Blame it on Rio. Everything that happens, happens for a reason, as people say. And perhaps this is because there is often plenty of blame to go around. And sometimes blame can be assigned because problems weren’t handled when they should have been. This is the case with Andy Hansen (Hoffman), a New York City executive who longs to return with his wife, Gina (Tomei), to their vacation spot in Brazil, a place where everything, including their sex life, seemed better. Unfortunately, Andy has been embezzling funds from his company and allowed the situation to deteriorate. As he faces an audit, he ponders his options.
Andy decides that a “victimless crime” is the solution. He manipulates his younger brother, Hank (Hawke), into helping him, and uses Hank’s insolvency as leverage so he will do it. Hank will rob the jewelry store in the suburbs owned by their parents. Hank strenuously objects to this, but he is not the type to stand up to his brother and not smart enough to find other alternatives. So, he should just go in on a Saturday morning, point a toy gun at the elderly employee and walk out with cash and jewels. What could be easier? Hank decides that he can’t do it alone and enlists a waiter to do the job while he drives the getaway car. But the waiter is also the domineering sort and brings a real gun to the store. Hank’s mother (Rosemary Harris) had to mind the store that morning and, unfortunately, she and the gunman shoot each other.

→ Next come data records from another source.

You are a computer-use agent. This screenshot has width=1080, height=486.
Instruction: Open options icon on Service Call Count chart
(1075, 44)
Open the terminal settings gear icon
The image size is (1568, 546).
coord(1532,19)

The story is not told chronologically. It jumps back and forth in time and is told from various points of reference. The brutality of the shooting is an uncomfortable sight. Hank can’t see it from his car, but he is visibly shaken, before and after the gunshots, and leaves in a hurry. We then go back three days before the event, when Hank watches his daughter play baseball; in returning her home, his angry ex-wife reminds him he is late with his child support. Then we go to the day before that, focusing on Andy, a worthless worker who won’t attend an accounting meeting and, instead, goes to a drug dealer, who administers an injection. Is his drug habit the reason for all this? Is this where we lay the blame? We are not told. By telling the story out of sequence, we already know the outcome: we have the benefit of hindsight, which the characters do not. Further, by examining the story from several viewpoints, it helps the viewer realize what went wrong and when. We benefit also from a godlike all-seeing presence that again allows us to see their mistakes and place blame as we choose.
Sidney Lumet’s characters are often pathetic. In his films, they are frequently filled with self-loathing and can rarely solve their own problems. They are seldom intelligent enough to figure out how to get out of their own way in life. Hank is a particularly interesting case: he is easily rattled and we see him drinking much more than we see him working. When faced with Andy’s intimidation, he freaks out and is constantly rattled by all this. He is clearly just a deadbeat who can’t live up to anyone’s expectations of him. But Lumet does not seem to judge or reproach them. Eventually, Andy grabs his passport and suitcase. Will he go to Rio? The scene recalls an earlier one, when he and Gina are in bed and discuss returning there to live. She tells him that there’s no extradition agreement between Brazil and the United States and he laughs at her. Even when presented with various options, these people fall into the traps they have set for themselves.